Theodore Nollert, the incoming president of the UNC Graduate and Professional Student Government, hopes to improve life for graduate and professional students through mentorship, career preparation and GPSG reform.
Nollert, a third-year doctoral student in the Department of English and Comparative Literature, defeated information science and law student Zachary Boyce, the UNC Board of Elections announced Wednesday.
“There are certain kinds of problems we just can't solve in isolation from one another,” Nollert said. “My challenge is, how do I convince people that it's worth solving those problems and joining those communities to do so?”
His platform focuses on building a foundation to tackle both long-standing systemic issues and smaller problems.
By engaging the community, Nollert also hopes to organize in a way that would build on long-term projects, like increased stipends for graduate students.
In addition, Nollert noted dignity and university governance as part of his platform for improving quality of life among graduate and professional students at UNC. But his immediate priority is filling seats on the executive branch and the cabinet.
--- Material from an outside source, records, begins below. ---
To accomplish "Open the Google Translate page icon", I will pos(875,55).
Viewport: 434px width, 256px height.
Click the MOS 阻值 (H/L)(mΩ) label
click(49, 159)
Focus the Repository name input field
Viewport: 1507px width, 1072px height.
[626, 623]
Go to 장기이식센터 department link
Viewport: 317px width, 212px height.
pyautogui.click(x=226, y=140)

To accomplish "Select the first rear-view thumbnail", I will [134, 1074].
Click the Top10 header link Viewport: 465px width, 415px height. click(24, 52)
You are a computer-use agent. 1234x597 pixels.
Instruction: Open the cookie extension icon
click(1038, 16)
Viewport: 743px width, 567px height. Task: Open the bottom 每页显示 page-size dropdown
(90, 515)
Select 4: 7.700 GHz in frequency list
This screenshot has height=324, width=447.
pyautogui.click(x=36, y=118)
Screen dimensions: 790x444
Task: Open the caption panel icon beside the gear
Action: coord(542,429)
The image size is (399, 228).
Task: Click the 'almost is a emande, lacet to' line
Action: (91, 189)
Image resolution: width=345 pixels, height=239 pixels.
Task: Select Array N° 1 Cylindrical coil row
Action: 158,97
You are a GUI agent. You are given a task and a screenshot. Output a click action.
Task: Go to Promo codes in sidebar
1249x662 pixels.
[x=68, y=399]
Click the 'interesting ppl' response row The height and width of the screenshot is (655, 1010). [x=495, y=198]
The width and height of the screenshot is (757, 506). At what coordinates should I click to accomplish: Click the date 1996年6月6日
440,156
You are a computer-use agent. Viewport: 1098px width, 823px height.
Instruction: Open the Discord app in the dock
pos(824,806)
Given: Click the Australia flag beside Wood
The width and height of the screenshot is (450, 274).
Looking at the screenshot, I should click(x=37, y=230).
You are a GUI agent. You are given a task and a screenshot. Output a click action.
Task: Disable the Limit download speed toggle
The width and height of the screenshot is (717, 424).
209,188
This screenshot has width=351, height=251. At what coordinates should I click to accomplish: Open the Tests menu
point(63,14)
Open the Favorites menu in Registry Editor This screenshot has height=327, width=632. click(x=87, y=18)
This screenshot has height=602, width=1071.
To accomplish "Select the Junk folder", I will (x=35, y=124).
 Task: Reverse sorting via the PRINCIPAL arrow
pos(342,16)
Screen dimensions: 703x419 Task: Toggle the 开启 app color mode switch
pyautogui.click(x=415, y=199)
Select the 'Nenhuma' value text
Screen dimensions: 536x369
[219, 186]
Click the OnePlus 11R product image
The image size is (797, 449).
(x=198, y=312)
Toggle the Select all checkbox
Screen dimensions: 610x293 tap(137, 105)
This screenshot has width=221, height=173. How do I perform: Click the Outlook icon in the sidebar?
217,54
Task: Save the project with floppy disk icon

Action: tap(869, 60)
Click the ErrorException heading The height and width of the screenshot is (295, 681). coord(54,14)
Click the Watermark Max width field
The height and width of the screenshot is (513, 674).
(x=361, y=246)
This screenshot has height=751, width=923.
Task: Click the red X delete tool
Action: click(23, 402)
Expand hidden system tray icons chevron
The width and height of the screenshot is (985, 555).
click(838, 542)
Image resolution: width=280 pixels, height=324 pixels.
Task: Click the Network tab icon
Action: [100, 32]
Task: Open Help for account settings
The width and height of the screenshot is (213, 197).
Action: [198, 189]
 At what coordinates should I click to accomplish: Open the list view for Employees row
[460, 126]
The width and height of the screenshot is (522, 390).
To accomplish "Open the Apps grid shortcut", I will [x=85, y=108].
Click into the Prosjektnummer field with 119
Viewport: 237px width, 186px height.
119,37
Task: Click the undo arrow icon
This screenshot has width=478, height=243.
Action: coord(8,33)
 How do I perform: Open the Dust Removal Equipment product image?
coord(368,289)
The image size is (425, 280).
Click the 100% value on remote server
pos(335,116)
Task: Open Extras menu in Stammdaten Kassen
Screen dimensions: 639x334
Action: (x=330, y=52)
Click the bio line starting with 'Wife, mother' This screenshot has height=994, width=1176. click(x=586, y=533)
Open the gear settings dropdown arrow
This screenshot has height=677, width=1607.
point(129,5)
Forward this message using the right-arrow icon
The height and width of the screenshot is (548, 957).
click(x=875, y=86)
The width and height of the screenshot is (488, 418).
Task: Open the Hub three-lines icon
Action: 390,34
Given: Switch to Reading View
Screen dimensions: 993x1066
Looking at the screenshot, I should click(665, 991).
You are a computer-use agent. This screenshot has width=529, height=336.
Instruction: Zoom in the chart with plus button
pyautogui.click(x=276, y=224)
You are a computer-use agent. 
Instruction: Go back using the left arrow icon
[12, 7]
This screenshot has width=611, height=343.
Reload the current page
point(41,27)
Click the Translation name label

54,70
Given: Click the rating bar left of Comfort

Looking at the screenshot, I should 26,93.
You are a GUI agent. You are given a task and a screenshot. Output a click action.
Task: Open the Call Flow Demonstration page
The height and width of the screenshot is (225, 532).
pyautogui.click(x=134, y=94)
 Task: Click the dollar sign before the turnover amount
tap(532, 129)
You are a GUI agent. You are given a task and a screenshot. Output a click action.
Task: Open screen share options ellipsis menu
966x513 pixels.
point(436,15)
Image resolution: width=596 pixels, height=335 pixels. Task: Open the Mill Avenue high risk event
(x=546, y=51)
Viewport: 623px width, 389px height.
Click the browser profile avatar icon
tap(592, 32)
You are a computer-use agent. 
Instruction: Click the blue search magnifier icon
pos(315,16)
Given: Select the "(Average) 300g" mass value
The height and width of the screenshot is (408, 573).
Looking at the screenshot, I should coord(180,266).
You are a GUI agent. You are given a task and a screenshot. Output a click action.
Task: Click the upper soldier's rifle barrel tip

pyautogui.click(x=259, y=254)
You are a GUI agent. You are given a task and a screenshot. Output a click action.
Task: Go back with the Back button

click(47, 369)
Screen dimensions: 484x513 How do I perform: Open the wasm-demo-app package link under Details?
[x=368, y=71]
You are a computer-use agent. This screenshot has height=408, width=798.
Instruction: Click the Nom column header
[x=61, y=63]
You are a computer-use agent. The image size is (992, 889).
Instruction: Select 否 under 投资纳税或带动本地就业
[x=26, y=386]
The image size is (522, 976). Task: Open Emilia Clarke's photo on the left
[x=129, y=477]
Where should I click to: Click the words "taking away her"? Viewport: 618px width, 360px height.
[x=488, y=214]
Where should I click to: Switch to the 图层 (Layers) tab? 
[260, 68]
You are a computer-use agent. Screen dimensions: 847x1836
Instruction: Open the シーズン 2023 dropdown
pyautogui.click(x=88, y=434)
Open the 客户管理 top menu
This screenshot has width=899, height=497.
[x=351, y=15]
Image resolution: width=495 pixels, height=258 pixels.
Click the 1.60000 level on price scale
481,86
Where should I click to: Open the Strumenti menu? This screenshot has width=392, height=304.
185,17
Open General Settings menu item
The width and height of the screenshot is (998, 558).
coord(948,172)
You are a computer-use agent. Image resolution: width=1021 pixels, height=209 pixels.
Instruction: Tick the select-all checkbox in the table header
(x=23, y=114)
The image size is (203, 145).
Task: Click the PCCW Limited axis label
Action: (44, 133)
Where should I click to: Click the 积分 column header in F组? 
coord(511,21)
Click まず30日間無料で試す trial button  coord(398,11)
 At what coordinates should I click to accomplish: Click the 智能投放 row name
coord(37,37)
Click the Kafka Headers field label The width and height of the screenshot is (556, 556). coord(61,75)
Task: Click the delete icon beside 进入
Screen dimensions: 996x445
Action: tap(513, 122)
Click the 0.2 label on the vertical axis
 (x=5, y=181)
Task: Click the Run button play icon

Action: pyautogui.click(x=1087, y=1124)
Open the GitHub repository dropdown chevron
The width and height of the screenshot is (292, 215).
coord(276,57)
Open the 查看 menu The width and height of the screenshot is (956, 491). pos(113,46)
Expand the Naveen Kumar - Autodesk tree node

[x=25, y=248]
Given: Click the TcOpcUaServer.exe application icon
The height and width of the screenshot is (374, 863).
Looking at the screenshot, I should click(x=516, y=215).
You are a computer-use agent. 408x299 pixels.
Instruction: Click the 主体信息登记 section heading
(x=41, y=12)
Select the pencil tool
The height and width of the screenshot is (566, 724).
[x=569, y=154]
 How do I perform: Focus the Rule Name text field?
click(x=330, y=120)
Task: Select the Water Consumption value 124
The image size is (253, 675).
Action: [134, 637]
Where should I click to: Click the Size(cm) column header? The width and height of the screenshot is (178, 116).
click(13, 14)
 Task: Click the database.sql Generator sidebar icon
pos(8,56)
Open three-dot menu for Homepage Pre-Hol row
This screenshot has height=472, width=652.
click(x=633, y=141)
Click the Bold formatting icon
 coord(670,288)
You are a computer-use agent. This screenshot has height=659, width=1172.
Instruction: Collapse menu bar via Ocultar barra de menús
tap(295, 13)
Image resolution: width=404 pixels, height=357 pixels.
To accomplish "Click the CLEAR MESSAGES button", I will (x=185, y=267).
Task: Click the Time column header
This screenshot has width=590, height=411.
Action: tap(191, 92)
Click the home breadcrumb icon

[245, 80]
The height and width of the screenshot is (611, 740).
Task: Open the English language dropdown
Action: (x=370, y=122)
“I'm very invested in the idea that there are going to be a lot of people participating in a lot of different communities who are going to be closer to the ground on issues than I am,” he said.
He previously served as president of the Comparative Literature and English Graduate Student organization and is the director of employment affairs under current GPSD President Neel Swamy.
“I'm, first and foremost, extremely excited for Theodore,” Swamy said. “I was really impressed by his vision for building a coalition of graduate professional students who can come together from different disciplines to contribute to the solving of complex problems.”
Nollert will begin the role in April.
Brendan Chambers, a doctoral candidate in the same program as Nollert, is also excited for what Nollert will do as GPSG president.
“One of the great things I really like about Theodore’s platform is that he's really interested in and invested in getting more grad students involved in his administration,” Chambers said.
Nollert decided to run for GPSG president at the beginning of this semester after learning that no one else had planned run yet.
Soon after, he sent emails to members of the UNC community to gather information on what they wanted from student government and developing his own campaign platform.
“I developed a platform by talking to people, finding out what they were interested in,” he said. “... Trying to find a way to build that sense of community is something that has emerged from this campaign process as a real priority."
As Nollert transitions into the role, he hopes his administration will benefit more people on campus and get them invested in student government.
“I'm going to start doing the work," he said. "And then when we have enough people who are doing that, we make it better, not just for ourselves, but it's a legacy for other people. How do we generate interest in that legacy? That's my project. That's what I want to learn how to do.”